Vor Rammstein-Konzert: Awareness-Pflicht für Großevents gefordert

Vor dem Rammstein-Konzert machen die Berliner Grünen Vorschläge für sicherere Veranstaltungen

  • Yannic Walther
  • Lesedauer: 3 Min.
Auf immer mehr Veranstaltungen gibt es auch ohne gesetzliche Pflicht Awareness-Teams
Auf immer mehr Veranstaltungen gibt es auch ohne gesetzliche Pflicht Awareness-Teams

Weil auf Konzerten, in Clubs oder bei Kultur- und Sportevents immer wieder sexualisierte Gewalt ausgeübt wird, hat die Grünen-Fraktion jetzt einen Maßnahmenkatalog für den Gewaltschutz auf Veranstaltungen vorgeschlagen. »Der Senat muss sichere Bedingungen schaffen, damit alle Veranstaltungen genießen können«, sagte Bahar Haghanipour, Frauenpolitikerin der Grünen-Fraktion im Abgeordnetenhaus, bei der Vorstellung am Donnerstag.

Für Berlins Veranstaltungsstätten mit mehr als 5000 Gästen soll es nach dem Willen der Grünen verpflichtend werden, Sicherheitskonzepte vorzuweisen. Dazu gehören beispielsweise sogenannte Awareness-Teams, die als Ansprechpartner auf Veranstaltungen erkennbar sind und auf das Wohlbefinden der Gäste achten. Auch für Veranstaltungen mit weniger als 5000 Gästen, die in landeseigenen Veranstaltungsorten stattfinden, soll ein Sicherheitskonzept durch eine Mietvertragsklausel verpflichtend werden.

• _Die Daten_

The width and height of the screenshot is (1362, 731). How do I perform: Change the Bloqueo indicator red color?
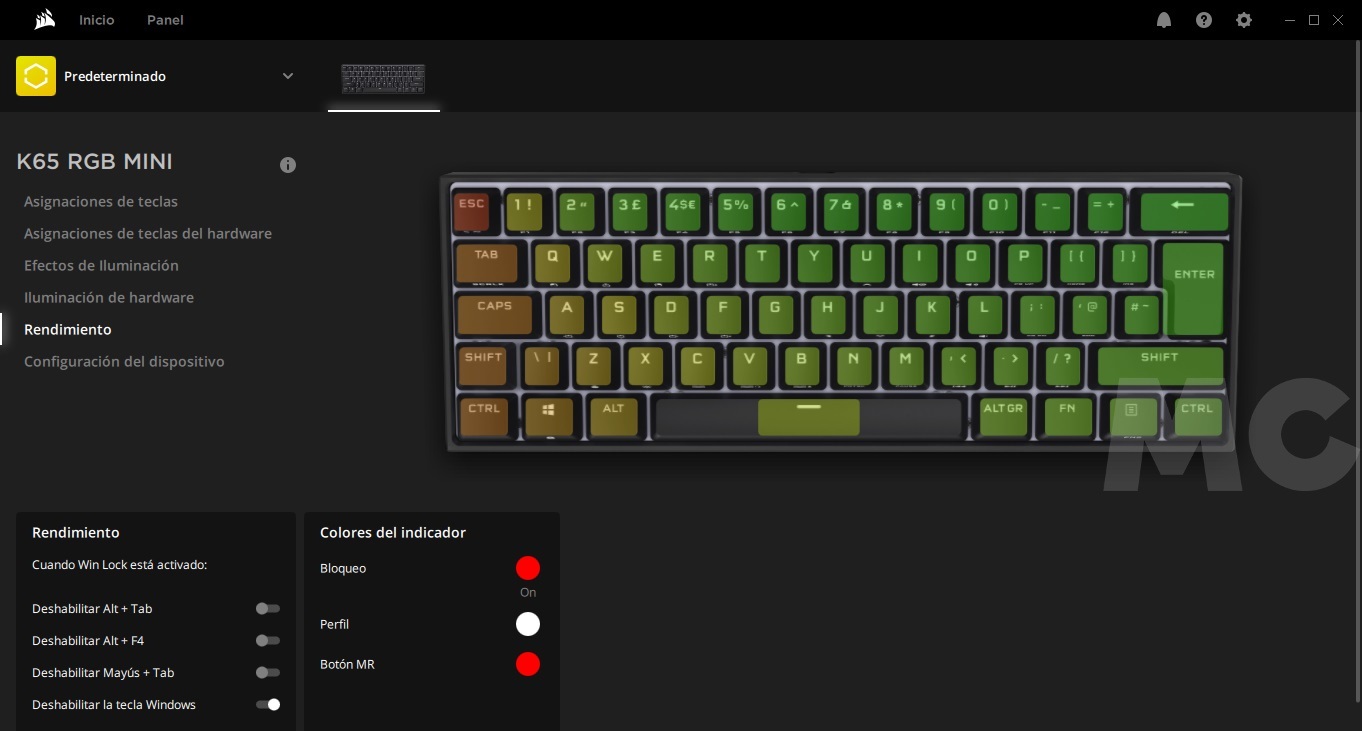tap(528, 568)
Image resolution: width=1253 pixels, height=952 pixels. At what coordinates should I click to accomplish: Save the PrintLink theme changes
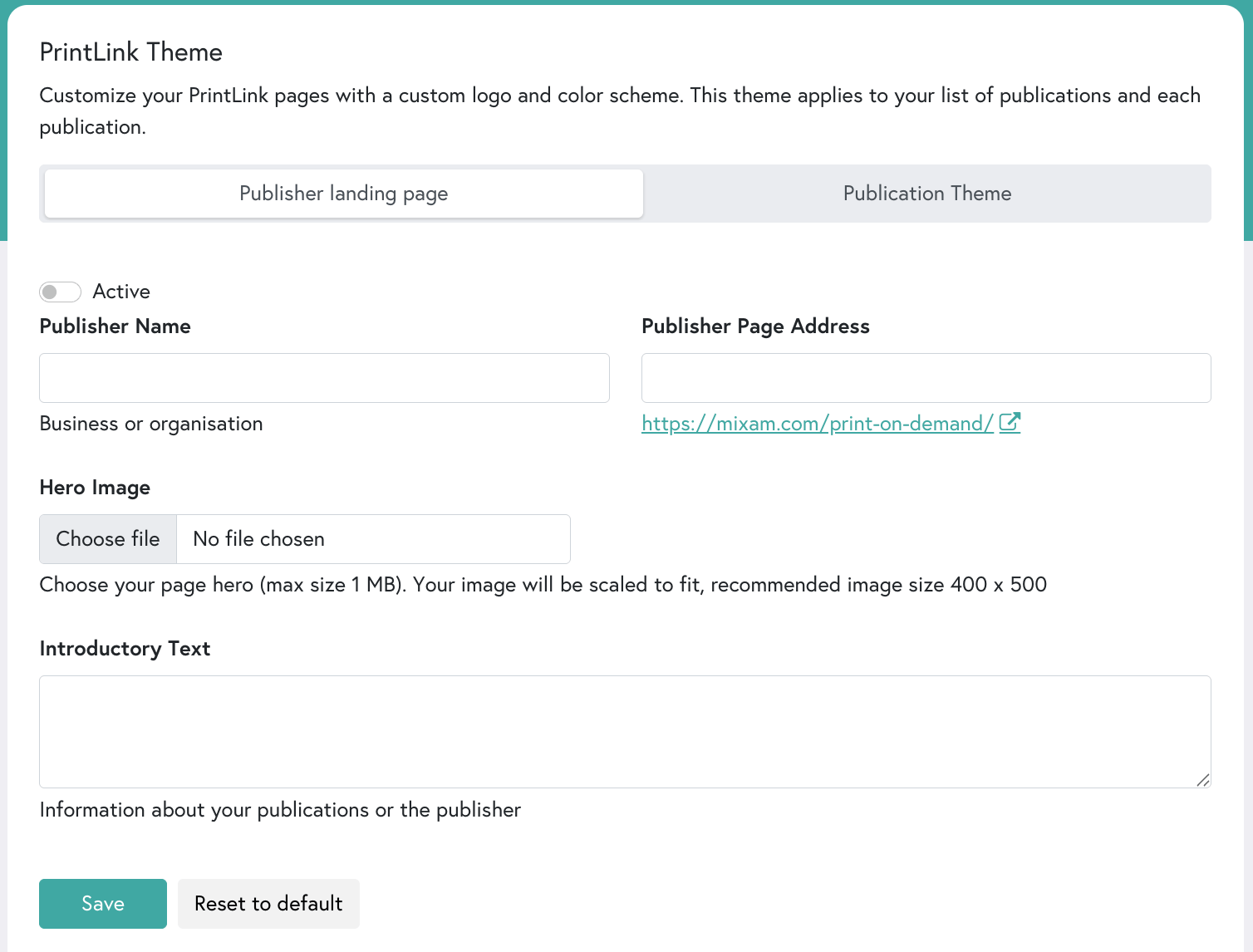102,903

• _Arbeitsauftrag_
Schreibe den Artikel über die geforderte Awareness-Pflicht für Großveranstaltungen im Anschluss an seinen letzten Satz weiter.

• _Ergebnis_
Gelten würde die vorgeschlagene Pflicht auch für das Berliner Olympiastadion, wo ab Samstag an drei Tagen Konzerte der Band Rammstein stattfinden werden. Wegen der Missbrauchsvorwürfe gegen Sänger Till Lindemann, die dessen Anwälte als »ausnahmlos unwahr« zurückweisen, ermittelt die Berliner Staatsanwaltschaft. Aktivisten fordern ein Verbot der Auftritte und haben für die Konzertabende Proteste angemeldet.

»Die Forderung ist emotional verständlich, rechtlich gibt es keinen Hebel«, sagt Berlins Kultursenator Joe Chialo (CDU). Auch Grünen-Politikerin Haghanipour sagt: »Die Verträge sind geschlossen und damit verbindlich. Es ist die Entscheidung der Band und der Veranstalter, die Konzerte stattfinden zu lassen.«

Bei den Rammstein-Konzerten im Olympiastadion wird es allerdings Awareness-Teams geben. »In Momenten, in denen sich Besuchende unwohl fühlen, Hilfe benötigen oder mit einer unangenehmen Situation konfrontiert sind, können sie sich vor Ort an das Team von Inklusion Muss Laut Sein und weiteren Helfer*innen wenden«, heißt es dazu auf der Veranstaltungsseite.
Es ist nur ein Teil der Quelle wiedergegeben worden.